In Tommo's descriptions of the natives, he almost never fails to mention tattoos, their placement, geometry, and condition. Here are just a few examples:
"a broad patch of tattooing [...] making him look as if he wore a huge pair of goggles" (1.20)
"bare legs, embellished with spiral tattooing, and somewhat resembling two miniature Trajan's columns" (1.20)
"tattooed limbs of brawny warriors" (10.21)
"two broad stripes of tattooing, diverging from the centre of his shaven crown" (11.9)
"three broad longitudinal stripes of tattooing" (11.28)
"whose decrepit forms time and tattooing seemed to have obliterated every trace of humanity" (12.9)
We could go on…and on.

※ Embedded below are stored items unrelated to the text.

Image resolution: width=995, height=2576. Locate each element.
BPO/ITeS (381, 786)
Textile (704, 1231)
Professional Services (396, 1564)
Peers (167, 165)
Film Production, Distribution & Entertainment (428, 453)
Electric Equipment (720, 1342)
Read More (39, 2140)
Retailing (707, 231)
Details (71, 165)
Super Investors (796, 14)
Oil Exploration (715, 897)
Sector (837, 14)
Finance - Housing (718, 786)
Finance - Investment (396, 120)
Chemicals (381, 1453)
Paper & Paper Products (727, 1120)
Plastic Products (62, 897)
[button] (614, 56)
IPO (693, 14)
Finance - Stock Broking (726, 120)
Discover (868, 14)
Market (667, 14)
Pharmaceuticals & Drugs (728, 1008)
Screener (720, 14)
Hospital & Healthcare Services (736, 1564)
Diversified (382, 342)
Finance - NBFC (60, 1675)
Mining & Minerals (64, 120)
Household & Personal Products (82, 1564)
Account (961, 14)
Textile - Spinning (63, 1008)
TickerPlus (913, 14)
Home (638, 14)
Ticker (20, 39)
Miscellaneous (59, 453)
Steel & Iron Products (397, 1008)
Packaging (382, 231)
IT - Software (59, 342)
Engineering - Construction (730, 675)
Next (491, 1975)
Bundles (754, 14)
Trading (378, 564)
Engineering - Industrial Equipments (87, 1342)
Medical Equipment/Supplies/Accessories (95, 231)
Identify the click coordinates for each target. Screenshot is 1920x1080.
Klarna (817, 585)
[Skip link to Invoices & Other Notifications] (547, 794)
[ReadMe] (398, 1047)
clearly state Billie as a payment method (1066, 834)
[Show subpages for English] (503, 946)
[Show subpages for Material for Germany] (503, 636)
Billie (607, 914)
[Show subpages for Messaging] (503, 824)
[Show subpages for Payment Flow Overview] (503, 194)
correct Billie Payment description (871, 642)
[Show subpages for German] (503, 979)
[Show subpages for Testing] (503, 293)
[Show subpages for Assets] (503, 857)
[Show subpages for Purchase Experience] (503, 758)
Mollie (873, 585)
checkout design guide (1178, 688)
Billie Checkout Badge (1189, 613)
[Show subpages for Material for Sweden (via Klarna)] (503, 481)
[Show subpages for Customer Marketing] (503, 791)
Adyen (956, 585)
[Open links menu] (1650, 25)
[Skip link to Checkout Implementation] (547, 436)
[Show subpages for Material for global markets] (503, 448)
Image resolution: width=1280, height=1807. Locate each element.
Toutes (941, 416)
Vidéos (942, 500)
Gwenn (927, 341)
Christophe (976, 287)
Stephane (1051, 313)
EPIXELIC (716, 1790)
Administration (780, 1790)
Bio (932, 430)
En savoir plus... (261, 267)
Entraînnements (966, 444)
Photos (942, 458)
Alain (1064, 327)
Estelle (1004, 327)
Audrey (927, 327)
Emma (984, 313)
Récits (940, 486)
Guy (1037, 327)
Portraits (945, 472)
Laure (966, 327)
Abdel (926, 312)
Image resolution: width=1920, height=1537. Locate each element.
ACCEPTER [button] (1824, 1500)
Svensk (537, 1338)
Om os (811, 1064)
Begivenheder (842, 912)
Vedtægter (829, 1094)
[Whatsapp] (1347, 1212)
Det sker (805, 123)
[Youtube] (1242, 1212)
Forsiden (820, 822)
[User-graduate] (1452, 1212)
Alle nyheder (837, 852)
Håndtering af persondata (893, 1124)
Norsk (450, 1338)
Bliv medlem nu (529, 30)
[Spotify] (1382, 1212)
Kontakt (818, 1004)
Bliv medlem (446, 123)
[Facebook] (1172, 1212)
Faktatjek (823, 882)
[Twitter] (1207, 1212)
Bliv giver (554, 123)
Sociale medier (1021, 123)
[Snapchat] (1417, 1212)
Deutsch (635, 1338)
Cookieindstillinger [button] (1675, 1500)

Even in the absence of tattoos, as with Fayaway's face, he cannot seem to resist, noting that it's "free from the hideous blemish of tattooing" (11.42).
This compulsion of our narrator could definitely have to do with the fact that a tattoo stays with you forever. For the Typee, it is a cultural signifier of community and belonging. Perhaps that's why Tommo goes so crazy when stern, old Karky has the idea to put ink onto our hero's skin.
It's only by begging that he escapes without that ink, but in that moment, he realizes: tattoos are important part of Typee life, of their religion and way of organizing the world, and "they were resolved to make a convert" (30.14) of him. A tattoo, he becomes convinced, will make it even harder to find freedom and a way home.
Here, a tattoo is a physical mark, a record, a memory made material. But could you think about it in a more symbolic way, too? If so, we wonder what "tattoos" Tommo might have carried with him unknowingly, long after he's left the island.